Jack Cady, Popular Fantasy And Mystery Writer, Dead At 71

Jack Cady, Popular Fantasy And Mystery Writer, Dead At 71

By KOMO Staff & News Services

PORT TOWNSEND - Jack Cady, a rough-and-tumble former truck driver, warehouse worker and landscaper who became an acclaimed author and creative writing teacher, is dead at 71.

Cady, winner of the Nebula, Phillip K. Dick, World Fantasy and Bram Stoker awards for science fiction, died Wednesday at Jefferson General Hospital of complications of bladder cancer, said Carol Orlock, his wife of 27 years and a writer.

His novels include "The Hauntings of Hood Canal " in 2001, "The Off Season" in 1996 and "Street: A Novel" in 1995, all published by St. Martin's Press, and "Inagehi," published in 1993 by Broken Moon Press.

Born in Columbus, Ohio, Cady worked as a truck driver intermittently until his late 30s and for a time ran his own landscape construction business.

He spent four years with the Coast Guard in Maine, then earned a bachelor's degree at the University of Louisville in 1961. Four years later he received the Atlantic Monthly's Atlantic First Award for the short story "The Burning."
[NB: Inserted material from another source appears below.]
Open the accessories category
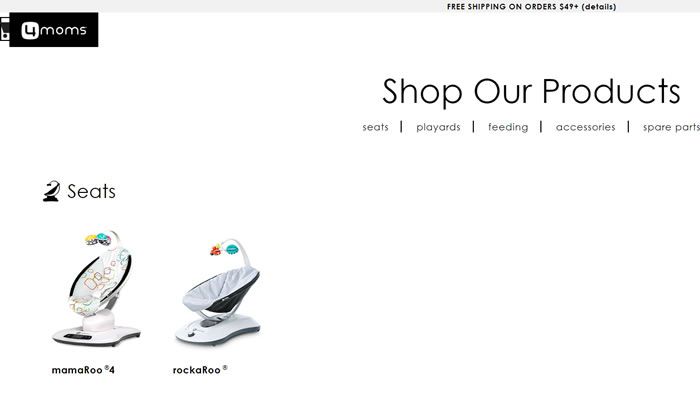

In the Web transcript of an interview for Event Horizon's Flashpoint in 1999, Cady said he was a truck driver and auctioneer in Louisville at the time, pounding a Royal manual typewriter while seated in his truck.

"Looking back on it, I think it (the award) was a fluke," he said. "I still had to learn how to write."

Greater recognition arrived with the Iowa Prize for Short Fiction in 1972 for "The Burning and Other Stories."

From 1968 to 1973 he was an assistant professor at the University of Washington in Seattle, and from the late 1970s to the mid-80s, he wrote as a free-lancer, including a column in the Peninsula Daily News in Port Angeles.

In 1986 he won a Pacific Northwest Excellence in Journalism Award for education reporting.

In 1992 he received a $20,000 creating writing fellowship from the National Endowment for the Arts.

He retired from college teaching in 1999 after 13 years at Pacific Lutheran University outside Tacoma. "The American Writer," his survey of American literary thought from 1620 to the 1970s, was published that same year by St. Martin's.

Cady's horror, fantasy and ghost stories often featured vivid depictions of real-life settings from areas around his adopted home at the northeast tip of the Olympic Peninsula.

"The Off Season," for example, was described in Library Journal as "an offbeat, whimsical tale (that) recounts the history of Point Vestal, a Pacific Northwest coastal town where ghosts walk the streets in broad daylight."

"Jack always thought of ghosts as representing forces in history the evil and goodness in the world collected," Orlock said. "He embodied those ghostly forces in his stories."

Other survivors include four children from a previous marriage and two sisters. Orlock said Cady will be cremated in a private ceremony, followed by a celebration of his life and art in Port Townsend in March.